Pan pracuje nad takimi rozwiązaniami?
Ja zajmuje się wykorzystaniem smart kontraktów do technologii offchain. To jest pójście poziom wyżej. Zobrazuje to przykładem. Mamy blockchain bitcoina, na którym zawarcie transakcji trwa powiedzmy 10 min, a więc dość długo i do tego jest kosztowne. Gdybym więc na przykład chciał zawierać jakieś transakcje na bieżąco, np. płacić za każdą sekundę transmisji na YouTubie zamiast oglądania reklam, to na blockchainach bitcoina czy ethereum to będzie niemożliwe – zbyt długotrwałe i kosztowne. W związku z tym robimy to tak, że transakcje są poza blockchainem, a uczciwości pilnuje smart kontrakt, który jest na blockchainie. Czyli trochę jak w życiu – smart kontrakt jest odpowiednikiem sędziego, który gwarantuje nam uczciwy osąd w razie problemu, ale nie muszę za każdym razem do tego sędziego chodzić. Czyli smart kontrakt wystarczy, że tam jest, a jak problem się pojawi, to możemy się do niego w każdej chwili zwrócić w celu rozsądzenia sporu. Przykładem może być np. podpis elektroniczny. Umieszczam go na blockchainie i już się pan nie wyprze, że się pan pod czymś podpisał.
A te smart kontrakty chyba też nie są pozbawione błędów?
Prawo, jak wspominałem, jest miękkie i zna pojęcie oczywistej pomyłki i można odwołać się do doświadczenia sędziego, który stwierdzi ostatecznie czy to błąd czy nie błąd. W smart kontrakcie takiego mechanizmu nie ma. Błąd w postaci braku średnika w kodzie może być przyczyną wielomilionowych strat i takie sytuacje były (np. DAO). Więc dużym tematem i wydaje mi się prespektywicznym jest sprawdzanie poprawności smart kontraktów. Czyli taki audyt.
A więc znów dochodzimy do tego, że bitcoin dał początek wielu zmianom. Pojawiają sie nowe profesje – audytorzy smart kontraktów.
Zgadza się. Podejrzewam, że jest nawet jakieś generalne zjawisko w rozwoju technologii, że na początku nikt nic nie rozumie, nagle poziom wiedzy rośnie, co prowadzi do jakiegoś skokowego wzrostu zainteresowania, wręcz euforii, po czym następuje załamanie i stabilizacja na poziomie, na którym zostają te projekty, których stosowanie faktycznie ma sens. A nie tak, że firma chce mieć blockchain, bo teraz jest na to moda.

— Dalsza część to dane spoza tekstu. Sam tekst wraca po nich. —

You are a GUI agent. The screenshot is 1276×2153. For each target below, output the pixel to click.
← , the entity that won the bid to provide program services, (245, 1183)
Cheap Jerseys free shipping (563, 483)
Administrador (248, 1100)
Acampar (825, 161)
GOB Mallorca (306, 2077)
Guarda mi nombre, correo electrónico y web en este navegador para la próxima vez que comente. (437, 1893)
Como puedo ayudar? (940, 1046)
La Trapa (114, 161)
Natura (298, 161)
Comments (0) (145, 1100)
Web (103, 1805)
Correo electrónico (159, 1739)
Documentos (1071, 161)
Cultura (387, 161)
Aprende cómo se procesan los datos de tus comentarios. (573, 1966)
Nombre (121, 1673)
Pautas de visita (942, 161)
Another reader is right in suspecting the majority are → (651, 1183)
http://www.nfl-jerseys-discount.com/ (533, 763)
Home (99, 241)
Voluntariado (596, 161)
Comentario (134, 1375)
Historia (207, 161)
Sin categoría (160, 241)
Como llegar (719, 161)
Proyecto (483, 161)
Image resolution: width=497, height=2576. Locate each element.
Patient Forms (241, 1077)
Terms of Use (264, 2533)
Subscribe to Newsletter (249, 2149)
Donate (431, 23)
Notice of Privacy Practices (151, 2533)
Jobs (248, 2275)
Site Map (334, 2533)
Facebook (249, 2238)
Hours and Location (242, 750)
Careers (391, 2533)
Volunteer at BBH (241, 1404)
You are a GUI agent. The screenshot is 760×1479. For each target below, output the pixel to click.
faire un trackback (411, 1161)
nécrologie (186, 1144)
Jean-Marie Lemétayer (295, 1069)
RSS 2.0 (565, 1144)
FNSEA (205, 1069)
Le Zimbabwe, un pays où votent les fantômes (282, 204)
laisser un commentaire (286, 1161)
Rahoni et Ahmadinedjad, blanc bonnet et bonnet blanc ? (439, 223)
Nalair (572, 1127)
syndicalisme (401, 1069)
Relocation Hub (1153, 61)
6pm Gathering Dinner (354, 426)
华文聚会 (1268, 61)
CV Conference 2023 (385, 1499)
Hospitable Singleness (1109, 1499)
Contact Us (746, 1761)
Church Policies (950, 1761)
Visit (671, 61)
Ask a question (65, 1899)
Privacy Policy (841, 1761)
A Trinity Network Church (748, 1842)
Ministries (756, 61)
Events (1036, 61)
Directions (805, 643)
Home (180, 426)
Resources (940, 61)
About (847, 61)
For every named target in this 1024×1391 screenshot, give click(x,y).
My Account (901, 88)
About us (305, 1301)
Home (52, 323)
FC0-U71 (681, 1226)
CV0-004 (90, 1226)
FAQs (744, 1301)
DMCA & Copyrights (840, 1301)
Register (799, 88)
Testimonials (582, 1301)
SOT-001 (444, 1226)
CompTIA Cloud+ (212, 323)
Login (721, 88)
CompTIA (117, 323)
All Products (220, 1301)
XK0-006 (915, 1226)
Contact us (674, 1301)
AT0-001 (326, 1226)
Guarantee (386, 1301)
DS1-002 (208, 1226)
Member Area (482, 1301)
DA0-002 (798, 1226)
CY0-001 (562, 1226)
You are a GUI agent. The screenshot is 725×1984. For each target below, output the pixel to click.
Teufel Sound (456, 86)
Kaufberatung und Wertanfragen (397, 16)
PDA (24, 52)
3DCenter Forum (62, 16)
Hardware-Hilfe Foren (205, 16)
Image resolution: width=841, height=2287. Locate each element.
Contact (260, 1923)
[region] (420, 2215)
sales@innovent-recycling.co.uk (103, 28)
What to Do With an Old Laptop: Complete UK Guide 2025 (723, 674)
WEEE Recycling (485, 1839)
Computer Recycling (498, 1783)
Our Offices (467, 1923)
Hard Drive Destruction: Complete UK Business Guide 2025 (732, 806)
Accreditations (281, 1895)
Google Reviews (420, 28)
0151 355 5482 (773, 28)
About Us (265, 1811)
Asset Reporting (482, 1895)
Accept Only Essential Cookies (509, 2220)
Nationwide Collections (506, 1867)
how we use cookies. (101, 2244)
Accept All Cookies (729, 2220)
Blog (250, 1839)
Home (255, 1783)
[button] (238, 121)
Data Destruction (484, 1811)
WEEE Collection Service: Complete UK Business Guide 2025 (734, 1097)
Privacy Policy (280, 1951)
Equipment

Tak, jak kiedyś, wszyscy chcieli mieć w nazwie ".com".
I przetrwała tylko część tych projektów. Tak samo jest z ICO. Ludzie powinni sobie zdawać sprawę, z jakim ryzykiem wiążą się takie zbiórki pieniędzy.
Pan pracuje nad własnymi rozwiązaniami z tej dziedziny, więc ICO byłoby jak znalazł. Nie myślał pan o tym?
Mamy projekt, który nazywa sie Perun. Jest strona: perun.network, a na niej kilka prac. Jest to właśnie system wspomnianego offchaina. Trochę nawiązuje do Lightning, czyli systemu offchainowego na bitcoinie. Perun to bowiem słowiański bóg piorunów. Robimy to wspólnie z kolegami z politechniki w Darmstadt. Dostaliśmy na to kilka grantów, m. in. z Ethereum Foundation. Nie robimy żadnego ICO, choć w kilku miejscach wpisano nas na tego typu listy, informujące, że niby zbiórka pieniędzy ma ruszyć. Jest bowiem takie domniemanie, że jak cokolwiek w tej branży robisz, to będziesz przeprowadzał ICO.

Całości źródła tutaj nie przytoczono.